■ Work order ■
In the listing below, locate the line containing "Task: Click the document" and the line containing "Task: Click the 5.0×10⁶ frequency axis label". Output both of them and every line between, exactly as written, and nothing more.

■ The records ■
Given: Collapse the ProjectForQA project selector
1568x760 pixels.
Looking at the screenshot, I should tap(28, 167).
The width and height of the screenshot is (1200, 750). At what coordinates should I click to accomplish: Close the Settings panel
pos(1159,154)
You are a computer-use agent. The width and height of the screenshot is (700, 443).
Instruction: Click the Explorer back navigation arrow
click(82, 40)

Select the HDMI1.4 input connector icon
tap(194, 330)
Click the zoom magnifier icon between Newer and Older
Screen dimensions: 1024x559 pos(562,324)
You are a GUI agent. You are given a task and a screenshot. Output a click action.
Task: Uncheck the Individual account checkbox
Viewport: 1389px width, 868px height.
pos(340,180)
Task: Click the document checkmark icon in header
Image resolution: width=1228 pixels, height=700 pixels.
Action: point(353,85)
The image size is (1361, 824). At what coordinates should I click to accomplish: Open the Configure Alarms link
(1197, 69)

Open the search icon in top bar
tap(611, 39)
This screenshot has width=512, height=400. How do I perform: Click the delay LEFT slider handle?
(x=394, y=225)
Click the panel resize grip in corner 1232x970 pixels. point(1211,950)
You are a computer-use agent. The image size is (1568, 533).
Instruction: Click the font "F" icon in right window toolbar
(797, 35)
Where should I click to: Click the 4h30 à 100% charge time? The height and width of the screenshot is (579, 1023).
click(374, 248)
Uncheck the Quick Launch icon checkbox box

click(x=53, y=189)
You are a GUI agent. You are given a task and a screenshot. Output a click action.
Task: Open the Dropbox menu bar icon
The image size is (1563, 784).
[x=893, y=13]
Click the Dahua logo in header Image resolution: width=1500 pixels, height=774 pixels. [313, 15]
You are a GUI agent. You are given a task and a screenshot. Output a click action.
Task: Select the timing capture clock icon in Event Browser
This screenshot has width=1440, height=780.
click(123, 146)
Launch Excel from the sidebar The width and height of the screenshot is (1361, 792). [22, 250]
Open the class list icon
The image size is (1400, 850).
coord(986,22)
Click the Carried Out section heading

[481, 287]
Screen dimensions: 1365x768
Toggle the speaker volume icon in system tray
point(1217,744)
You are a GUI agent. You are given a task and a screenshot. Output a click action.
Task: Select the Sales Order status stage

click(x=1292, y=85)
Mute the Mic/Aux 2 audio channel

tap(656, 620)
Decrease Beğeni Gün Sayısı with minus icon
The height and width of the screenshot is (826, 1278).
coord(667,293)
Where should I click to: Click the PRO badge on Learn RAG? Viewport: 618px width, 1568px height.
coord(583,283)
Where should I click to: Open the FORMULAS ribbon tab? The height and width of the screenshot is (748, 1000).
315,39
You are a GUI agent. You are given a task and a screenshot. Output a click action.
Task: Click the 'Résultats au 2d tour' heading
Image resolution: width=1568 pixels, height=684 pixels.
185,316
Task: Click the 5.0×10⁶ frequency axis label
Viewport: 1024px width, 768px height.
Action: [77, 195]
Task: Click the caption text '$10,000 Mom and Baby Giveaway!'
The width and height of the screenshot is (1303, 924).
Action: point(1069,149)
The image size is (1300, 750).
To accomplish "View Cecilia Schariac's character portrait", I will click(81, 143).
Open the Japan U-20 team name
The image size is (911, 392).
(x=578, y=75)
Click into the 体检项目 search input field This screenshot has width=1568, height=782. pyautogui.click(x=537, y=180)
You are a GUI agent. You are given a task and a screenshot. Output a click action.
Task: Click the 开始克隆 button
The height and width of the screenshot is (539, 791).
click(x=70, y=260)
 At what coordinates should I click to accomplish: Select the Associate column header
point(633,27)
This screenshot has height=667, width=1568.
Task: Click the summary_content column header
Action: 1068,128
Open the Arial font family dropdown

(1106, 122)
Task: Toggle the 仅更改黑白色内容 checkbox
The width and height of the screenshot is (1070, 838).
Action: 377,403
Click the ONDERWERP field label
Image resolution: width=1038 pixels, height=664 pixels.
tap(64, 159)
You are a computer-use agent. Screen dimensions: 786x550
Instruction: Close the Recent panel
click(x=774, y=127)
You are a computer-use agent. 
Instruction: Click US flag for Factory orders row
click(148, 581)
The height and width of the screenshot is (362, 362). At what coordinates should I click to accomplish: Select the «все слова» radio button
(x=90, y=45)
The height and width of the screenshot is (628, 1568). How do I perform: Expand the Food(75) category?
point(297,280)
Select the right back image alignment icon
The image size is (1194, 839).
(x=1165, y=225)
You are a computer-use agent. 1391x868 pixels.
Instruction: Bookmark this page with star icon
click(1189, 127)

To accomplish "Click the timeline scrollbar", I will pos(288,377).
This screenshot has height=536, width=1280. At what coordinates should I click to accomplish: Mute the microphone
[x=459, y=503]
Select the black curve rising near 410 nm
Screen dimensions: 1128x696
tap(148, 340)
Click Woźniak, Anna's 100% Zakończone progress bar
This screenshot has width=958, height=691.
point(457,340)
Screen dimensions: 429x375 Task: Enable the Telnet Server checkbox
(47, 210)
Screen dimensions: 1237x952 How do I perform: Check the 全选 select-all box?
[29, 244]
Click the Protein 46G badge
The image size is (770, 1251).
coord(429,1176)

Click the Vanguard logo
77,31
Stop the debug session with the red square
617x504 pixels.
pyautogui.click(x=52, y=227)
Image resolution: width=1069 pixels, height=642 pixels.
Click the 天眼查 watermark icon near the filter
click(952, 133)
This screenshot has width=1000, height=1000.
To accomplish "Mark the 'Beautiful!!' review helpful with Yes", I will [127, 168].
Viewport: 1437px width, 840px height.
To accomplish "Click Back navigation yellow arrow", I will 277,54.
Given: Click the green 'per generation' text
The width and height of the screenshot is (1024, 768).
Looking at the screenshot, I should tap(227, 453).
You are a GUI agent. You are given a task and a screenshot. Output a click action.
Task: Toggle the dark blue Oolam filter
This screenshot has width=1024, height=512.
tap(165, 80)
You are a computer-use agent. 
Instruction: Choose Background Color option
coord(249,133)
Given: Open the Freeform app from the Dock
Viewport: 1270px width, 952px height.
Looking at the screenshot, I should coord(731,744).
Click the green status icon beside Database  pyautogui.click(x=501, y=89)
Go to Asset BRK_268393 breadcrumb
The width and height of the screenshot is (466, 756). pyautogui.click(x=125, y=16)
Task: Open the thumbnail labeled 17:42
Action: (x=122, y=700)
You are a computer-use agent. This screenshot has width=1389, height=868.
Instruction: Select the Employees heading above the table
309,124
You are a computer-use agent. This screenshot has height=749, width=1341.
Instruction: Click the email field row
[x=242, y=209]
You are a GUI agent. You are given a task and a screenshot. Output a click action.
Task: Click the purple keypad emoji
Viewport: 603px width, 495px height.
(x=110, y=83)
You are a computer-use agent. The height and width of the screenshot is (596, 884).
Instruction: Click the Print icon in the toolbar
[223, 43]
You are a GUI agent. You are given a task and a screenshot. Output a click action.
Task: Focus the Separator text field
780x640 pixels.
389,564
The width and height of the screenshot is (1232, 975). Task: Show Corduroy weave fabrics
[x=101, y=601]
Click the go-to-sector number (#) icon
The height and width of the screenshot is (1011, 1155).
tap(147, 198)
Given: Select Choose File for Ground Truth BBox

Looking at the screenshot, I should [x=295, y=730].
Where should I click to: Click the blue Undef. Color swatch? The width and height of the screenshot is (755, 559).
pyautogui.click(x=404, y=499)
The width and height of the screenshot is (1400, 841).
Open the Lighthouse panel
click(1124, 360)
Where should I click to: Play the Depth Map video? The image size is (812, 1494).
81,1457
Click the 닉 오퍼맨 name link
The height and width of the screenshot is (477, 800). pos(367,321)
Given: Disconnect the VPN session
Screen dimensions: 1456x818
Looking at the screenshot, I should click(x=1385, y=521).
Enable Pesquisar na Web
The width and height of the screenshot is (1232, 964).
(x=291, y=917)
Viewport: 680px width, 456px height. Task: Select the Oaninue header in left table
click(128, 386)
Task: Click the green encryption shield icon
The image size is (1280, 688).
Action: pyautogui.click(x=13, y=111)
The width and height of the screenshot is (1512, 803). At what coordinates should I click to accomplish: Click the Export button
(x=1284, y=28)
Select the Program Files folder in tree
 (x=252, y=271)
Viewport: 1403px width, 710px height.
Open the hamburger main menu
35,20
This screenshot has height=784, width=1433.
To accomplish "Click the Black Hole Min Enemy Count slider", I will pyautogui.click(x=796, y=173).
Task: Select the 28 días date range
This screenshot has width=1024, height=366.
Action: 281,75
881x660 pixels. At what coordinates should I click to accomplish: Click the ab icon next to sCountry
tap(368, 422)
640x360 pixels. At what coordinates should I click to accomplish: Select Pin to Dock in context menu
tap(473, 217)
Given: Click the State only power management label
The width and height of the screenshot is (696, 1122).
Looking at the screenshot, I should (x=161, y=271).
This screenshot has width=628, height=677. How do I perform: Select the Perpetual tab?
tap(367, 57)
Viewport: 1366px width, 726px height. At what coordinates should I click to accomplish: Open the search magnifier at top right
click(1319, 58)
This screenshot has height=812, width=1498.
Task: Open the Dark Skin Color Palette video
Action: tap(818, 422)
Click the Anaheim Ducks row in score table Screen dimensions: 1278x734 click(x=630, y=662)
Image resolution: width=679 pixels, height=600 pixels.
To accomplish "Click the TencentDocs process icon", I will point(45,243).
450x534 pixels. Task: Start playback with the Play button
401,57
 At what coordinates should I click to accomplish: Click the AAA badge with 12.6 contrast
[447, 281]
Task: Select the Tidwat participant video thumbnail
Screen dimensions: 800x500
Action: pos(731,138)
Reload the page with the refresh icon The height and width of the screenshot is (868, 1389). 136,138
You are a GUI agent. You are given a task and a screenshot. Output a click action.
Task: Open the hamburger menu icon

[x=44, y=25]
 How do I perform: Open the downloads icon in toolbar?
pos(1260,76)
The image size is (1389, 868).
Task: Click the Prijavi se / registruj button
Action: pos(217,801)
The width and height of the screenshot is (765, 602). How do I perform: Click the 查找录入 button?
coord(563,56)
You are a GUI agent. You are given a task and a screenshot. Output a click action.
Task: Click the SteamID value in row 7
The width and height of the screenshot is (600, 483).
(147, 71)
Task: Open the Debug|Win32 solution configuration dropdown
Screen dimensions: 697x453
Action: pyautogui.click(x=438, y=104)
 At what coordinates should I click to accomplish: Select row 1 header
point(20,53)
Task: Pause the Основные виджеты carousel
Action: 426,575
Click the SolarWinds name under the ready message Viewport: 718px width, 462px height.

■ Task output ■
Task: Click the document checkmark icon in header
Image resolution: width=1228 pixels, height=700 pixels.
Action: point(353,85)
The image size is (1361, 824). At what coordinates should I click to accomplish: Open the Configure Alarms link
(1197, 69)

Open the search icon in top bar
tap(611, 39)
This screenshot has width=512, height=400. How do I perform: Click the delay LEFT slider handle?
(x=394, y=225)
Click the panel resize grip in corner 1232x970 pixels. point(1211,950)
You are a computer-use agent. The image size is (1568, 533).
Instruction: Click the font "F" icon in right window toolbar
(797, 35)
Where should I click to: Click the 4h30 à 100% charge time? The height and width of the screenshot is (579, 1023).
click(374, 248)
Uncheck the Quick Launch icon checkbox box

click(x=53, y=189)
You are a GUI agent. You are given a task and a screenshot. Output a click action.
Task: Open the Dropbox menu bar icon
The image size is (1563, 784).
[x=893, y=13]
Click the Dahua logo in header Image resolution: width=1500 pixels, height=774 pixels. [313, 15]
You are a GUI agent. You are given a task and a screenshot. Output a click action.
Task: Select the timing capture clock icon in Event Browser
This screenshot has width=1440, height=780.
click(123, 146)
Launch Excel from the sidebar The width and height of the screenshot is (1361, 792). [22, 250]
Open the class list icon
The image size is (1400, 850).
coord(986,22)
Click the Carried Out section heading

[481, 287]
Screen dimensions: 1365x768
Toggle the speaker volume icon in system tray
point(1217,744)
You are a GUI agent. You are given a task and a screenshot. Output a click action.
Task: Select the Sales Order status stage

click(x=1292, y=85)
Mute the Mic/Aux 2 audio channel

tap(656, 620)
Decrease Beğeni Gün Sayısı with minus icon
The height and width of the screenshot is (826, 1278).
coord(667,293)
Where should I click to: Click the PRO badge on Learn RAG? Viewport: 618px width, 1568px height.
coord(583,283)
Where should I click to: Open the FORMULAS ribbon tab? The height and width of the screenshot is (748, 1000).
315,39
You are a GUI agent. You are given a task and a screenshot. Output a click action.
Task: Click the 'Résultats au 2d tour' heading
Image resolution: width=1568 pixels, height=684 pixels.
185,316
Task: Click the 5.0×10⁶ frequency axis label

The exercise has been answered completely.